BRIEF -> Every entry below is to be copied exactly as written.

═══ PROVIDED RECORDS ═══

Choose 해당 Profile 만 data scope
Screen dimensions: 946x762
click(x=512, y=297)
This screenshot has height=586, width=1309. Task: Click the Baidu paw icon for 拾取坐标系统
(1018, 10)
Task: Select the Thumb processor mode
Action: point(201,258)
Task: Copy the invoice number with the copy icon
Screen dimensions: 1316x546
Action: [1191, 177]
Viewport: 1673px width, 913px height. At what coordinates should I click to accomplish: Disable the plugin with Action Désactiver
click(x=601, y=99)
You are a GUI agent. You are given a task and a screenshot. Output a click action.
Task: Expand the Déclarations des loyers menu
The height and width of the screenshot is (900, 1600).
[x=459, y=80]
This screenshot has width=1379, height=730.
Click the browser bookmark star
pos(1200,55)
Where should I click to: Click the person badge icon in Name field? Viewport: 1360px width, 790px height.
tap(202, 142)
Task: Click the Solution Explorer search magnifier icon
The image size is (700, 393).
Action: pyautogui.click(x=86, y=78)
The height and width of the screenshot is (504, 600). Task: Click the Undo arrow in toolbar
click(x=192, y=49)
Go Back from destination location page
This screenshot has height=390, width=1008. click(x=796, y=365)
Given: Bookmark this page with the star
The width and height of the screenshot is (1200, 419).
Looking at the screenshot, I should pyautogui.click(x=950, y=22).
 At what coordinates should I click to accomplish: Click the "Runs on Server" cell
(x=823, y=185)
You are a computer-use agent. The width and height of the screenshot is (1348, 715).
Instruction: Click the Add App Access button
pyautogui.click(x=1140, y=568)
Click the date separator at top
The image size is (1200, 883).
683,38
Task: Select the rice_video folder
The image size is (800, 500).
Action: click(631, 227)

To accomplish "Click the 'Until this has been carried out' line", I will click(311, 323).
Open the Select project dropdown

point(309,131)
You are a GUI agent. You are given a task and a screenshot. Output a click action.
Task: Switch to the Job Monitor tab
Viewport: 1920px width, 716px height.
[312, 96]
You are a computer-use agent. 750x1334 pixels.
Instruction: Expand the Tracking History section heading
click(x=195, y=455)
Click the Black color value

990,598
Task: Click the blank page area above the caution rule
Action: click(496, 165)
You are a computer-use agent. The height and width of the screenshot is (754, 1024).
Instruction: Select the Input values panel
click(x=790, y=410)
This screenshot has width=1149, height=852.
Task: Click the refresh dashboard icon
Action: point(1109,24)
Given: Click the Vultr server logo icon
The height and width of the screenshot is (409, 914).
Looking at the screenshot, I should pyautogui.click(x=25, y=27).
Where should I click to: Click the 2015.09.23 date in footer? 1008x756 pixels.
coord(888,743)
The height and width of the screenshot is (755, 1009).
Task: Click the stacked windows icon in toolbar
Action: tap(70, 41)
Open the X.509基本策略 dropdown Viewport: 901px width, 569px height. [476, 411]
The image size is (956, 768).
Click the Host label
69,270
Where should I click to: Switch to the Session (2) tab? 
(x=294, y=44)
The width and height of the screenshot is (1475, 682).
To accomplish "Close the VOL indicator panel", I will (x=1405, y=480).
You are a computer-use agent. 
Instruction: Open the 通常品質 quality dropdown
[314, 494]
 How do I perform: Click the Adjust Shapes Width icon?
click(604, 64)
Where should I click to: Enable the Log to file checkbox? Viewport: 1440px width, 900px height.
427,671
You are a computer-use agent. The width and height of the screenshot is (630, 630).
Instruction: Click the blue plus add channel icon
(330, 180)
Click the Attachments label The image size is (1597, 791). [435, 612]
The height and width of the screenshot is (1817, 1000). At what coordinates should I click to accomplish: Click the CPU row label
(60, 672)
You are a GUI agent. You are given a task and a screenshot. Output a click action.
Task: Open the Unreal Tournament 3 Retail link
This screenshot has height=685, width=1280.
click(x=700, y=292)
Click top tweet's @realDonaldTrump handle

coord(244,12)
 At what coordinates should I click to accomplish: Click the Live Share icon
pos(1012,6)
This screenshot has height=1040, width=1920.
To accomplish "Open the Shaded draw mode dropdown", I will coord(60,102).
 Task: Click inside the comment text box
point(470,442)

═══

TASK SOLUTION ->
Choose 해당 Profile 만 data scope
Screen dimensions: 946x762
click(x=512, y=297)
This screenshot has height=586, width=1309. Task: Click the Baidu paw icon for 拾取坐标系统
(1018, 10)
Task: Select the Thumb processor mode
Action: point(201,258)
Task: Copy the invoice number with the copy icon
Screen dimensions: 1316x546
Action: [1191, 177]
Viewport: 1673px width, 913px height. At what coordinates should I click to accomplish: Disable the plugin with Action Désactiver
click(x=601, y=99)
You are a GUI agent. You are given a task and a screenshot. Output a click action.
Task: Expand the Déclarations des loyers menu
The height and width of the screenshot is (900, 1600).
[x=459, y=80]
This screenshot has width=1379, height=730.
Click the browser bookmark star
pos(1200,55)
Where should I click to: Click the person badge icon in Name field? Viewport: 1360px width, 790px height.
tap(202, 142)
Task: Click the Solution Explorer search magnifier icon
The image size is (700, 393).
Action: pyautogui.click(x=86, y=78)
The height and width of the screenshot is (504, 600). Task: Click the Undo arrow in toolbar
click(x=192, y=49)
Go Back from destination location page
This screenshot has height=390, width=1008. click(x=796, y=365)
Given: Bookmark this page with the star
The width and height of the screenshot is (1200, 419).
Looking at the screenshot, I should pyautogui.click(x=950, y=22).
 At what coordinates should I click to accomplish: Click the "Runs on Server" cell
(x=823, y=185)
You are a computer-use agent. The width and height of the screenshot is (1348, 715).
Instruction: Click the Add App Access button
pyautogui.click(x=1140, y=568)
Click the date separator at top
The image size is (1200, 883).
683,38
Task: Select the rice_video folder
The image size is (800, 500).
Action: click(631, 227)

To accomplish "Click the 'Until this has been carried out' line", I will click(311, 323).
Open the Select project dropdown

point(309,131)
You are a GUI agent. You are given a task and a screenshot. Output a click action.
Task: Switch to the Job Monitor tab
Viewport: 1920px width, 716px height.
[312, 96]
You are a computer-use agent. 750x1334 pixels.
Instruction: Expand the Tracking History section heading
click(x=195, y=455)
Click the Black color value

990,598
Task: Click the blank page area above the caution rule
Action: click(496, 165)
You are a computer-use agent. The height and width of the screenshot is (754, 1024).
Instruction: Select the Input values panel
click(x=790, y=410)
This screenshot has width=1149, height=852.
Task: Click the refresh dashboard icon
Action: point(1109,24)
Given: Click the Vultr server logo icon
The height and width of the screenshot is (409, 914).
Looking at the screenshot, I should pyautogui.click(x=25, y=27).
Where should I click to: Click the 2015.09.23 date in footer? 1008x756 pixels.
coord(888,743)
The height and width of the screenshot is (755, 1009).
Task: Click the stacked windows icon in toolbar
Action: tap(70, 41)
Open the X.509基本策略 dropdown Viewport: 901px width, 569px height. [476, 411]
The image size is (956, 768).
Click the Host label
69,270
Where should I click to: Switch to the Session (2) tab? 
(x=294, y=44)
The width and height of the screenshot is (1475, 682).
To accomplish "Close the VOL indicator panel", I will (x=1405, y=480).
You are a computer-use agent. 
Instruction: Open the 通常品質 quality dropdown
[314, 494]
 How do I perform: Click the Adjust Shapes Width icon?
click(604, 64)
Where should I click to: Enable the Log to file checkbox? Viewport: 1440px width, 900px height.
427,671
You are a computer-use agent. The width and height of the screenshot is (630, 630).
Instruction: Click the blue plus add channel icon
(330, 180)
Click the Attachments label The image size is (1597, 791). [435, 612]
The height and width of the screenshot is (1817, 1000). At what coordinates should I click to accomplish: Click the CPU row label
(60, 672)
You are a GUI agent. You are given a task and a screenshot. Output a click action.
Task: Open the Unreal Tournament 3 Retail link
This screenshot has height=685, width=1280.
click(x=700, y=292)
Click top tweet's @realDonaldTrump handle

coord(244,12)
 At what coordinates should I click to accomplish: Click the Live Share icon
pos(1012,6)
This screenshot has height=1040, width=1920.
To accomplish "Open the Shaded draw mode dropdown", I will coord(60,102).
 Task: Click inside the comment text box
point(470,442)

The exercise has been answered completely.